In an effort to mitigate the coronavirus pandemic and save as many lives as possible, medical experts and researchers are leaving no stone unturned in their pursuit of successful treatments. One seemingly unlikely therapy has received attention recently for its potential to help or hurt COVID-19 patients: corticosteroids.
What Are Corticosteroids?
Corticosteroids are powerful drugs used to relieve inflammation in the body. They work by mimicking the effects of natural cortisol hormones produced by the adrenal glands in the body. This increase in hormonal activity automatically suppresses the immune system and thereby reduces inflammation.
Best known in the U.S as prednisone and cortisone, corticosteroids have long been used to treat a variety of inflammation-related diseases, including;
- Chronic obstructive pulmonary disease
- Rheumatoid arthritis
Since corticosteroids also suppress the immune system, they have become a popular, fast-acting treatment for autoimmune diseases like multiple sclerosis (MS), lupus, and Addison’s disease.
With such a long history of use in the United States, corticosteroids are available in many generic forms, including prednisolone, methylprednisolone, and hydrocortisone. They’re available in nearly every drug from, including tablets, capsules, eye drops, lotions, gels, sprays, and injections.
Unfortunately, long-term use of corticosteroids is linked to a number of side effects. Acne, weight gain, mood disorders, liver damage, and cataracts are all linked to ongoing corticosteroid use.
Do Corticosteroids Improve or Exacerbate COVID-19?
The impact of corticosteroids on COVID-19 is not yet fully understood, but researchers are in the process of exploring its effects on infected patients from two different perspectives.

Task details
According to the text on corticosteroids, how do corticosteroids reduce inflammation in the body?

Data below
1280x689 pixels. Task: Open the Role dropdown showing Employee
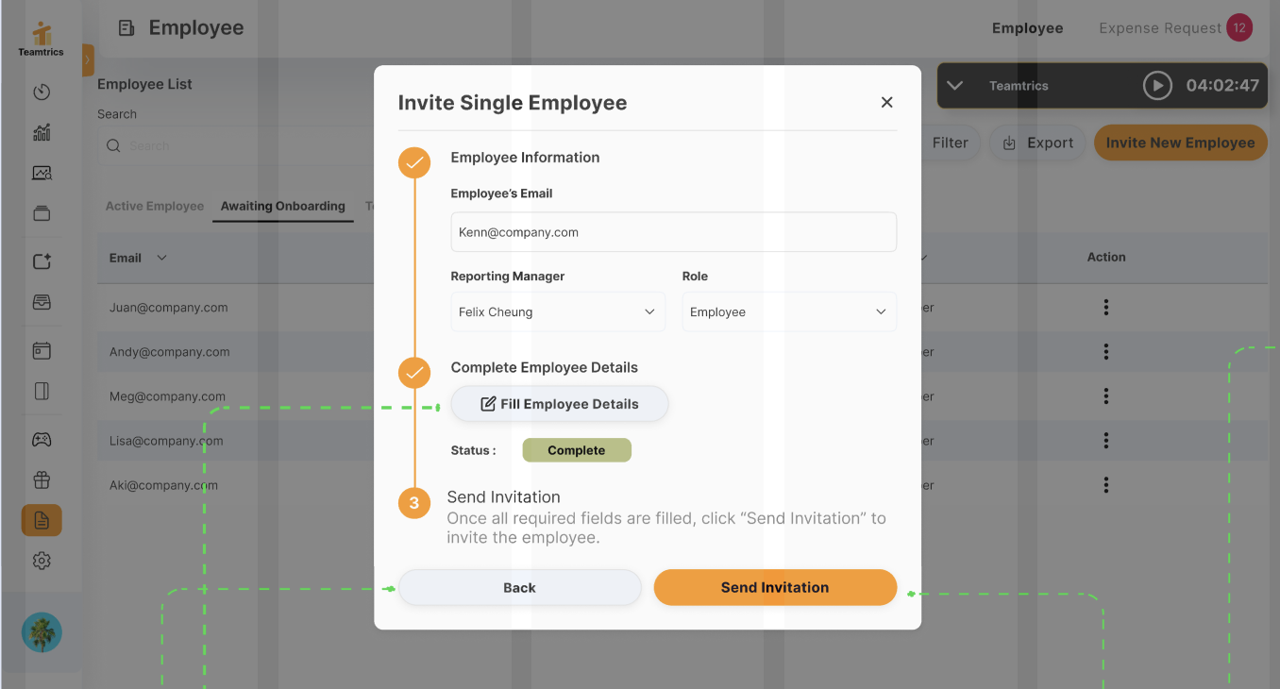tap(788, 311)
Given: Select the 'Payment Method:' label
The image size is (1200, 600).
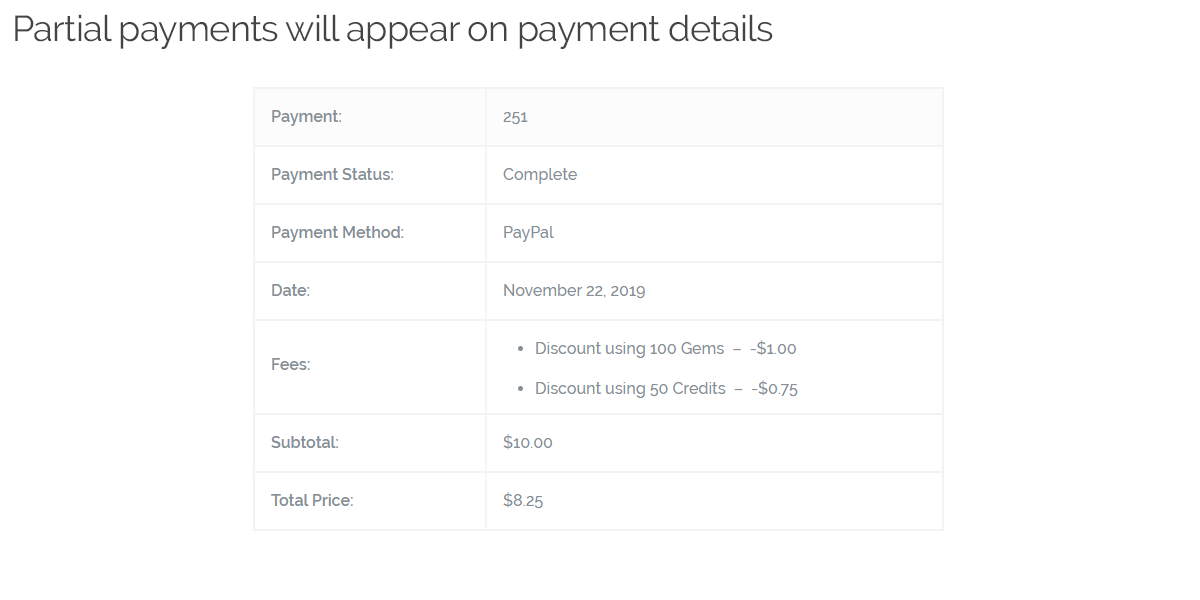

Your response
They mimic the effects of natural cortisol hormones produced by the adrenal glands, which suppresses the immune system and thereby reduces inflammation.